Henry Kissinger'ın, dünyanın dört bir yanındaki ülkeler, uluslararası organizasyonlar ve çeşitli konularla ilgili görüşlerini Amerikan bakış açısından değerlendirdiği kitabında, Türkiye'yi de yakından ilgilendiren konular öne çıkıyor. "Son otuz yıl içinde, İsrail'le Müslüman dünyası arasında yaşanandan daha fazla ve daha kanlı savaşlar, Müslüman ülkeler arasında gerçekleşmiştir.
Bu islam içi çatışmaların kendi iç sapmaları ve gerilimleri olmuştur. Zaman zaman muhafazakâr İran, Körfez devletlerine ve Suudi Arabistan'ın başına bela olmuştur (Körfez devletlerinin korkuları, açıkça söyleyemeyecekleri kadar büyük olsa da). Öte yandan İran da, laik Irak'ın ve kendisininkinden bile daha yoğun olan ve İran'ın güvenliğine hem kuzeyden, hem de giderek daha çok doğudan Pakistan yoluyla tecavüz eden Afganistan'daki Taliban muhafazakârlığının tehdidi altındadır. Batı için kritik ülke, bölgedeki en büyük askeri güce sahip, Batı'nın müttefiki, İsrail'e dost ve coğrafyasının kaçınılmazlığı nedeniyle çekişen bütün güçler için önemli olan Türkiye'dir....

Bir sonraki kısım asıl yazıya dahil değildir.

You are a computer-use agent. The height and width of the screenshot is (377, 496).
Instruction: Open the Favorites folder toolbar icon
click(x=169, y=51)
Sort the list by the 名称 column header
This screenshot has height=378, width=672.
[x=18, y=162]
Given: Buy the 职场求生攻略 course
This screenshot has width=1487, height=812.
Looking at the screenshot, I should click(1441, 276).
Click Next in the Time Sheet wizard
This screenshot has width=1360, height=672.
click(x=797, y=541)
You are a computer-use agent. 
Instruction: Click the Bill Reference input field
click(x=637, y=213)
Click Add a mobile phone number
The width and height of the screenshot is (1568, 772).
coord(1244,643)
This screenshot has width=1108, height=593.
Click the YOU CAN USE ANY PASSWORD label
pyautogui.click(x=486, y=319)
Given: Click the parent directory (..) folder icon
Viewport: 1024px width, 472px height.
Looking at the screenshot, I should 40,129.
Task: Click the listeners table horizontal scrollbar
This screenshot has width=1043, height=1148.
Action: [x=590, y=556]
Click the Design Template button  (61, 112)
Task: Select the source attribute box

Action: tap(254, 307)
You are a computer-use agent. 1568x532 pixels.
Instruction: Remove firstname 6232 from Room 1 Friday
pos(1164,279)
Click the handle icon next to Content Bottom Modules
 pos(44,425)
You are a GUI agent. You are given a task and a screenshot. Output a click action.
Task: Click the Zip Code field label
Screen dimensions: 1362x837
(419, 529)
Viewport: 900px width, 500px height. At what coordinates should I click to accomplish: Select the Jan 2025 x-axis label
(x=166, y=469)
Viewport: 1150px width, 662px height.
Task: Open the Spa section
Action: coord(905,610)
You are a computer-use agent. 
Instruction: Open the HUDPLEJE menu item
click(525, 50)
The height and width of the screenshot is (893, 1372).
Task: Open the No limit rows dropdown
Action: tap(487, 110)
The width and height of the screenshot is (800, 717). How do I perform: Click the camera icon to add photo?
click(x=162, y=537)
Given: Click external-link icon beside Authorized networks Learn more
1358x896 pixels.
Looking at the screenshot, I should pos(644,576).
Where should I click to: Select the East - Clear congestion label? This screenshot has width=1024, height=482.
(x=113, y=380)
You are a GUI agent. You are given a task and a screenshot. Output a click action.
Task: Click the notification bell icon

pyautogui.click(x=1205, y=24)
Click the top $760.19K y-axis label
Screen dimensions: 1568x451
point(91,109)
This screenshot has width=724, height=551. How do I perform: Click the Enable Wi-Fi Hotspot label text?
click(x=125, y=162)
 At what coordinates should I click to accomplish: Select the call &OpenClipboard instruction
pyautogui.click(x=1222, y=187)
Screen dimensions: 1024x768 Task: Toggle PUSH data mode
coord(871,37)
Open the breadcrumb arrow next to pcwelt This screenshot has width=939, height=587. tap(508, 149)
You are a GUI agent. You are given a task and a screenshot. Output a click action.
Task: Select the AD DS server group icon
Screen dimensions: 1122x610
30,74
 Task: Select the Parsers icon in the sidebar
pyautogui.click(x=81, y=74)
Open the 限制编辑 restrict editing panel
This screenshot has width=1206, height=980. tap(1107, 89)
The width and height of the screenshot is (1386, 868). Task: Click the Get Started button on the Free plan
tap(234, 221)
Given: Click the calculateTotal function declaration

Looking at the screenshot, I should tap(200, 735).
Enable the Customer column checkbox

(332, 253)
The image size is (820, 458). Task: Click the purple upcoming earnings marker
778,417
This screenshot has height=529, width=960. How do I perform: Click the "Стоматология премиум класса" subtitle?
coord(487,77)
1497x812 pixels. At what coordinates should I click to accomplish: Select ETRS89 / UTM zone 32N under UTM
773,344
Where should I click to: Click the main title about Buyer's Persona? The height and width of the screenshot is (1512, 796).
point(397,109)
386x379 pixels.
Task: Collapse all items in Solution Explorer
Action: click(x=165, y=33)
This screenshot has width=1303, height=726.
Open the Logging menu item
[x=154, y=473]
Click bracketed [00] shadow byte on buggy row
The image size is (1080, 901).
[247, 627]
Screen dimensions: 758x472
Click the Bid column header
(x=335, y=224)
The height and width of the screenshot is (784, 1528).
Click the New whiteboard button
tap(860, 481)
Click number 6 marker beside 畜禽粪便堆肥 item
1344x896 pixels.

Oldukça basit bir şekilde, gerçek şudur: Endüstriyel demokrasiler Körfez'deki petrole ulaşamamayı kabul edemezler ya da Körfez'in kendilerine düşman bir ülke veya ülkeler grubu tarafından yönetilmesine razı olamazlar. Ancak Saddam görevdeyken Irak'a dengeli bir yaklaşım söz konusu olamaz; Saddam gittikten sonra gelecekte elde edilebilir.